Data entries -

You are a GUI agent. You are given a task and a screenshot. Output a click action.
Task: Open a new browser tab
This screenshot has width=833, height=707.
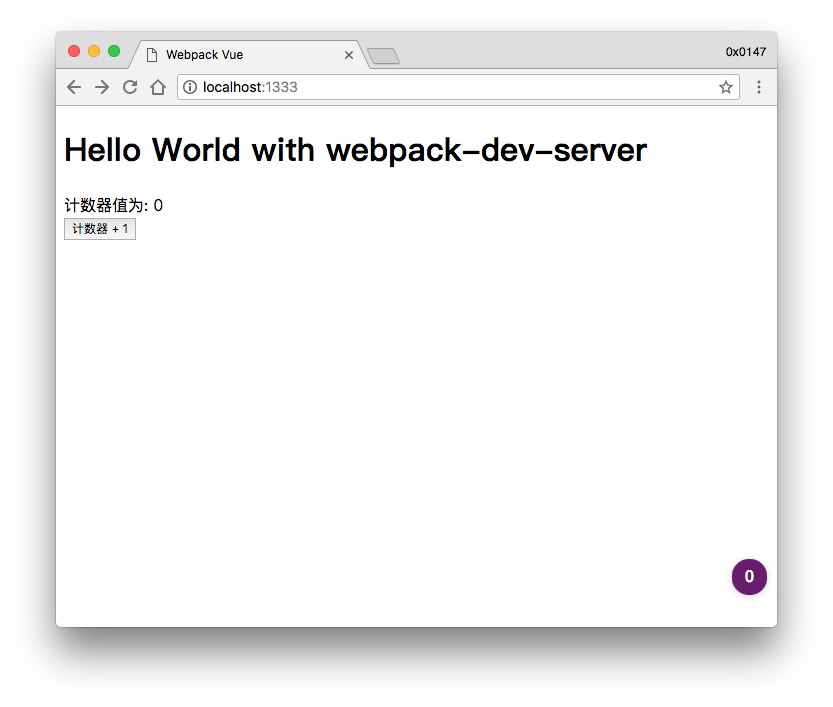coord(383,56)
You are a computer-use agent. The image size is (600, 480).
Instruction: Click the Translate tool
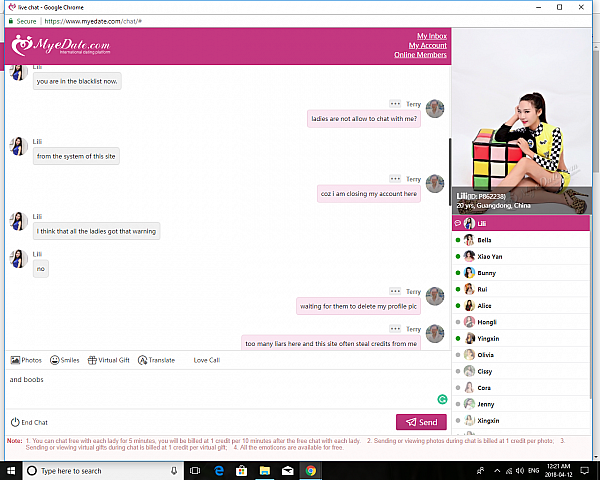coord(157,360)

The task - Please give back exactly the lines from the first line of the records above through the line containing "You are a computer-use", only those and both included, with the pictures removed.

Result -
You are a GUI agent. You are given a task and a screenshot. Output a click action.
Task: Open a new browser tab
This screenshot has width=833, height=707.
coord(383,56)
You are a computer-use agent. The image size is (600, 480).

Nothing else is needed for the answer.